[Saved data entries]
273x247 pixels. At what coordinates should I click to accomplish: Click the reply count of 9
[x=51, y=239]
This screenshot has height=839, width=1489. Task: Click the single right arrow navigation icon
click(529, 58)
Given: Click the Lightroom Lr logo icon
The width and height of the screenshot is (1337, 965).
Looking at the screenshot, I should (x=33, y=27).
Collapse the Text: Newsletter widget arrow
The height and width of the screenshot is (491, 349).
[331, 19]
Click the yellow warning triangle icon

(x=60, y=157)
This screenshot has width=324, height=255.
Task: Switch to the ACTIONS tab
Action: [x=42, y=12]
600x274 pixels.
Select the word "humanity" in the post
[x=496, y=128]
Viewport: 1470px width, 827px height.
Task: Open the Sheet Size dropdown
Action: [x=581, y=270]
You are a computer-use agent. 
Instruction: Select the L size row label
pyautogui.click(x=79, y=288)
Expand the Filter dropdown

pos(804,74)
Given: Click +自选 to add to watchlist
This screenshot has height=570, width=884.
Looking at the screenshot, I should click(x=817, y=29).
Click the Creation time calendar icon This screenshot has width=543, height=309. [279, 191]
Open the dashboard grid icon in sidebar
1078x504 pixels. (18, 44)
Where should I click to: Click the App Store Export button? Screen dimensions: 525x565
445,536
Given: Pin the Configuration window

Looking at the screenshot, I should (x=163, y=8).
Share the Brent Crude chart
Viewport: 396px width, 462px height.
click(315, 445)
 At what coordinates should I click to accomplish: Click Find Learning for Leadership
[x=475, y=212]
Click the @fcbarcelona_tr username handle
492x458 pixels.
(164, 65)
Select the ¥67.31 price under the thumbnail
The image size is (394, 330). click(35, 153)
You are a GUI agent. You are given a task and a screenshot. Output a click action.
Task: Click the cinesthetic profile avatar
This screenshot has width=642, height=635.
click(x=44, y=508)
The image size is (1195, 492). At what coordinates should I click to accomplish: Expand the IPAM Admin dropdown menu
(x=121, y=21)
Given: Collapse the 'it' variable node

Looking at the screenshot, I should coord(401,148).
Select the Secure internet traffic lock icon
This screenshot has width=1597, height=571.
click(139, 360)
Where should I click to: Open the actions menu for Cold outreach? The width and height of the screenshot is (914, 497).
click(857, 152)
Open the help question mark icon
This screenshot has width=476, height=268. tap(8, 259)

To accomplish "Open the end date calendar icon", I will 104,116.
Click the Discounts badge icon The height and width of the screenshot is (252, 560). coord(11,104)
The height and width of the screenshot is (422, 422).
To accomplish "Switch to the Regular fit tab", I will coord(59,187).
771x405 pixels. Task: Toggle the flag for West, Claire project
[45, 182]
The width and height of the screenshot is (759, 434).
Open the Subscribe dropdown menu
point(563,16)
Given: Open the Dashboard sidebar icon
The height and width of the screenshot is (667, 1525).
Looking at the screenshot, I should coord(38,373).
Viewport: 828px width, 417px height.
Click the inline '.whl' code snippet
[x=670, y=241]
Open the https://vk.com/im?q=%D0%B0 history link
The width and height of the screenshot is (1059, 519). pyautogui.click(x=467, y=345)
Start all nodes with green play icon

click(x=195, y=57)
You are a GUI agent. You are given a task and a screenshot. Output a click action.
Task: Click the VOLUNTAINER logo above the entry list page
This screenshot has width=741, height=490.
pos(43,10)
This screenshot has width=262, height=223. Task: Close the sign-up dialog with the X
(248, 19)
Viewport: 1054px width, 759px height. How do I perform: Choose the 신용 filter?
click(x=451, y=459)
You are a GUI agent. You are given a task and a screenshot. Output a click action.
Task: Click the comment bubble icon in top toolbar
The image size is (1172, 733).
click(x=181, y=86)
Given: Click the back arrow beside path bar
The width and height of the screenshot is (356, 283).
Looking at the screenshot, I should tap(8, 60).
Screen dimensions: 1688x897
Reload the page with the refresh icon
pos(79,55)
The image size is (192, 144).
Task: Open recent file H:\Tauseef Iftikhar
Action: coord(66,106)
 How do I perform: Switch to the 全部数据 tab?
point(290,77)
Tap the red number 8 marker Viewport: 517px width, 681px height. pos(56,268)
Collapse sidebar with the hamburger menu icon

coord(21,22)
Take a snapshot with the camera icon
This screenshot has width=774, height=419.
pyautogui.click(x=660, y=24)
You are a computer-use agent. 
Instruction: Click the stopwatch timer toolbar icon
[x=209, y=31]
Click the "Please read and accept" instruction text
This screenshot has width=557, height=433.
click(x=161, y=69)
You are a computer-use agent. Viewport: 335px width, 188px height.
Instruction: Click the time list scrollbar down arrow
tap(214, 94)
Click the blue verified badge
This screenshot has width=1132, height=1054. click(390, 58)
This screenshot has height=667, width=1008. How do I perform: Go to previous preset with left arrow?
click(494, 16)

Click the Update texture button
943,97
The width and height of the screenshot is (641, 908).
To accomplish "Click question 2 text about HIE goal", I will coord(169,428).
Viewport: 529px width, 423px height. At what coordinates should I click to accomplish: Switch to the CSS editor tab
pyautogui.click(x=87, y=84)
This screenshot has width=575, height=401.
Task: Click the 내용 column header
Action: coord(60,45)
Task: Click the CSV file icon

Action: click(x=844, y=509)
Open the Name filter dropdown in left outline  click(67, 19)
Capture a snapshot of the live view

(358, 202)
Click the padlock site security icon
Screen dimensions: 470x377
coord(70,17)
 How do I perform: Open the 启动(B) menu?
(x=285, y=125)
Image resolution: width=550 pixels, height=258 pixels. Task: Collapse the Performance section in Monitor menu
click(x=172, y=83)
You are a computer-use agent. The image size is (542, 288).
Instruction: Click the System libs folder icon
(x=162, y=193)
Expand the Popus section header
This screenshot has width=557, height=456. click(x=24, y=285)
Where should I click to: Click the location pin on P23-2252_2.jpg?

WHAT YOU SHOULD DO:
The answer should be a number alone: the count of lines in the records that hold the word "logo".

OUTPUT:
2